PRIMA DIVISIONE

gregucciUna rete di Bianchi al 43′ del secondo tempo evita alla Salernitana la quarta sconfitta esterna consecutiva. A L’Aquila finisce 1-1, dopo che la gara era stata sbloccata all’inizio del secondo tempo da Pomante, che di mestiere fa pure lui il difensore. Al “Fattori” quello di parità è il risultato più giusto, con Gregucci che conquista un altro risultato positivo dopo il convincente debutto contro il Barletta. Il Benevento invece guadagna i tre punti a tavolino contro la Nocerina e balza al quinto posto a due lunghezze da L’Aquila. Finisce male infine la partita per la Paganese che non avrebbe meritato la sconfitta per il cuore e la determinazione messa in campo cadendo solo nel recupero. Belotti ancora una volta deve fare a meno di 5 elementi tra squalifiche ed infortuni, Velardi, Toppan, De Sena, Cioffi e Masi, ma recupera in difesa Monopoli e Perrotta e si rivede in panchina dopo un lungo infortunio William. In casa Frosinone il grave lutto che ha colpito il capitano Frara alla vigilia della gara, ha costretto Stellone a rivedere qualche uomo in mediana, con Carlini ad operare alle spalle del duo d’attacco Ciofani-Curiale. Paganese in vantaggio con Lanteri al 27 su calcio di rigore, poi la rimonta dei laziali nella ripresa (pari di Gucher e al 5’ di recupero Paganini segna il gol partita).

SECONDA DIVISIONE

portaischiaTra Chieti e Arzanese finisce senza reti. Una gara comunque piacevole, con i biancocelesti che hanno avuto più di un’occasione per portare a casa i tre punti, ma forse è mancata un po’ di cattiveria sotto porta. Il punto conquistato contro una delle squadre più in forma del torneo fa comunque ben sperare per i prossimi, decisivi, impegni.
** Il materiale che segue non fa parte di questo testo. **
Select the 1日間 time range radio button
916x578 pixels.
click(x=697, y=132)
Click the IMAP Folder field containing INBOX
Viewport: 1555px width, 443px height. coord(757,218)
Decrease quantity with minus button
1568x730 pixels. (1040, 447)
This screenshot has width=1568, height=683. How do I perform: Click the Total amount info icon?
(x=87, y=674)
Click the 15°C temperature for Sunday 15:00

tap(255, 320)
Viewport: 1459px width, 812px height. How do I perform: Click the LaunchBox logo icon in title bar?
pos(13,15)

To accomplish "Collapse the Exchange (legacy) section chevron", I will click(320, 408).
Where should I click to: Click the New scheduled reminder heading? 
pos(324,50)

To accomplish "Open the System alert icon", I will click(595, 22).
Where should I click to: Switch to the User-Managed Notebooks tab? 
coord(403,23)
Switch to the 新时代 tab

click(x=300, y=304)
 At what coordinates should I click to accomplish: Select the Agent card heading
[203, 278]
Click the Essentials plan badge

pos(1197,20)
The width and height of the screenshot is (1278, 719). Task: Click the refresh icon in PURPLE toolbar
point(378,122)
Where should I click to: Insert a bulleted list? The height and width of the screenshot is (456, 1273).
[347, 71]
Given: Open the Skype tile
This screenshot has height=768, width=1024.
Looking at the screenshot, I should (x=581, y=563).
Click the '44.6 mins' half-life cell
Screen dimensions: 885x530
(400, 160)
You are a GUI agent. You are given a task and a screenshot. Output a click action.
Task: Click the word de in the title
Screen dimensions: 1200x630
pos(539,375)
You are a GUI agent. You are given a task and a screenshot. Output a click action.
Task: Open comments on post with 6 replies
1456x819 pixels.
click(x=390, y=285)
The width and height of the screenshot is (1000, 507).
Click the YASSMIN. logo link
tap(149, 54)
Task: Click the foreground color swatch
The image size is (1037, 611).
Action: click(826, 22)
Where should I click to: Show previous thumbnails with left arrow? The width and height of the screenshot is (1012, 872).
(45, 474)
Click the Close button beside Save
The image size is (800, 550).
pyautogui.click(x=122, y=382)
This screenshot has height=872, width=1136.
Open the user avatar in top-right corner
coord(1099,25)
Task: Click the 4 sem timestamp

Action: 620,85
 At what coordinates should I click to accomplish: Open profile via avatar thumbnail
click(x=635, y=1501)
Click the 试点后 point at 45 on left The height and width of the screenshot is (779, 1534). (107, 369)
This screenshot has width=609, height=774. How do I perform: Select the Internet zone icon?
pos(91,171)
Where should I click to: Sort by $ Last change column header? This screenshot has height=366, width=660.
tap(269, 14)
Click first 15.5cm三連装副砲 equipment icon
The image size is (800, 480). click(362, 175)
Brutta prestazione dell’Aversa Normanna in Sicilia. Il Messina colleziona la seconda vittoria consecutiva al S.Filippo mettendo al tappeto per 4-0 un’Aversa Normanna timida e spaventata dall’ottima prova dei giallorossi. Un primo tempo molto più equilibrato del secondo si chiude 1-0 per i padroni di casa con il gol di Bucolo, nella ripresa invece il Messina cala il poker con Corona, Ferreira e Buongiorno. Ennesima battuta d’arresto per L’Aversa che non riesce a trovare la continuità sperata. Bene invece l’Ischia che batte 3-0 la capolista Teramo. Per la prima volta l’Ischia segna tre gol in questo campionato. Era l’unica squadra del girone B che non c’era mai riuscita. E contro chi ti calano il primo tris stagionale i gialloblu? Proprio con la prima della classe, che per una volta va dietro la lavagna e lascia la parte di principale protagonista alla squadra di Porta. Per il neo-allenatore dell’Ischia si trattava del battesimo al “Mazzella”, Porta non poteva chiedere di meglio: gara di grande qualità della formazione gialloblu, forse la migliore della stagione. Va messo sul piatto della bilancia anche il fatto che Mattera e compagni hanno dovuto vedersela con una squadra-record: primatista di vittorie (11), primatista di gol fatti (37) e formazione supercollaudata, mentre Porta deve ancora assemblare vecchi e nuovi. Per la Casertana una grande giornata: diciottesimo risultato utile consecutivo e primo posto solitario con una prestazione solida e concreta, al cospetto di un Sorrento che aveva bisogno di punti. Ha prevalso la qualità maggiore dei padroni di casa, che hanno guadagnato la quarta vittoria consecutiva, invece i costieri rimangono staccati dalla zona spareggio.